De ernst van Amerika’s huidige psychologische ‘moment’ – de implosie van Kabul – werd goed verwoord toen Robert Kagan eerder betoogde dat het ‘global values’-project (hoe zwak de basis in werkelijkheid ook is) niettemin essentieel is geworden voor het behoud van de ‘democratie’ in eigen land : Want, zo suggereert hij, een Amerika dat zich terugtrekt uit de mondiale hegemonie, zou ook niet langer de binnenlandse groepssolidariteit bezitten om Amerika als ‘ idee’ te behouden , ook thuis.
Wat Kagan hier zegt, is belangrijk: het kan de werkelijke prijs zijn van het debacle in Afghanistan. Elke eliteklasse maakt verschillende beweringen over haar eigen legitimiteit, zonder welke een stabiele politieke orde onmogelijk is. Legitimatieve mythen kunnen vele vormen aannemen en kunnen in de loop van de tijd veranderen, maar zodra ze uitgeput raken of hun geloofwaardigheid verliezen – wanneer mensen niet langer geloven in het verhaal of de beweringen die ten grondslag liggen aan dat politieke ‘idee’ – dan is het ‘game over’ .
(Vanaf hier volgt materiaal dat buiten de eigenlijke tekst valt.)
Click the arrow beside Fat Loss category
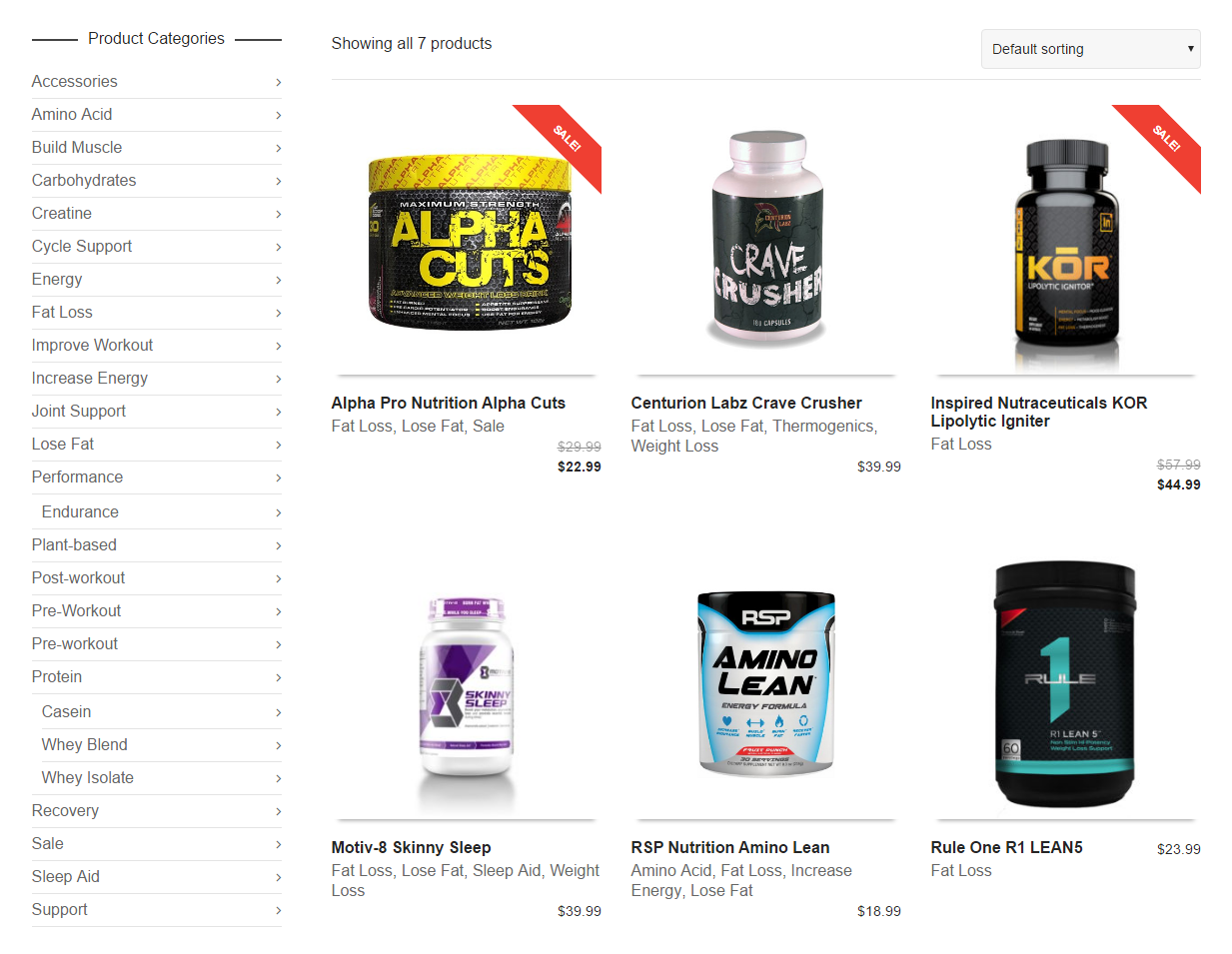Viewport: 1232px width, 954px height. (x=278, y=313)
De Zweedse intellectueel Malcolm Kyeyune schrijft dat we misschien “getuige zijn van het catastrofale einde van deze metafysische macht van legitimiteit die de bestuurlijke heersende klasse decennialang heeft afgeschermd”:
“Iedereen die zelfs maar kort bekend is met het historische record, weet hoeveel van een doos van Pandora zo’n verlies aan legitimiteit vertegenwoordigt. De tekens hebben zich gedurende vele jaren zichtbaar vermenigvuldigd. Toen Michael Gove zei: “Ik denk dat de mensen in dit land genoeg experts hebben” in een debat over de verdiensten van Brexit, heeft hij waarschijnlijk de contouren getraceerd van iets dat veel groter is dan iemand op dat moment echt wist. Destijds begon de acute fase van de delegitimisering van de managementklasse nog maar net. Nu, met Afghanistan, is het onmogelijk om te missen”.
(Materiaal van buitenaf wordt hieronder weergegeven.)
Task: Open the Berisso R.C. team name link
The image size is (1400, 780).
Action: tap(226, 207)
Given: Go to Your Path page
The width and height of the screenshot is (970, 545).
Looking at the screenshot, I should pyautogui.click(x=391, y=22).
Er is daarom weinig mysterie waarom de Taliban Kabul zo snel overnamen. Niet alleen ontbeerde het project op zich legitimiteit voor Afghanen, maar dat aura van beweerde expertise, van technologische onvermijdelijkheid die de elite-managersklasse heeft beschermd, is blootgelegd door de pure disfunctionaliteit die wordt getoond, terwijl het Westen verwoed uit Kabul ontvlucht. En het is precies hoe het is geëindigd dat het gordijn echt heeft teruggetrokken en de wereld de rotting heeft laten zien die eronder ettert.
Wanneer de legitimerende claim is opgebruikt en mensen niet langer geloven in de concepten of claims die ten grondslag liggen aan een bepaald systeem of aanspraak maken op heerschappij, wordt het uitsterven van die bepaalde elite, schrijft Kyeyune , een uitgemaakte zaak.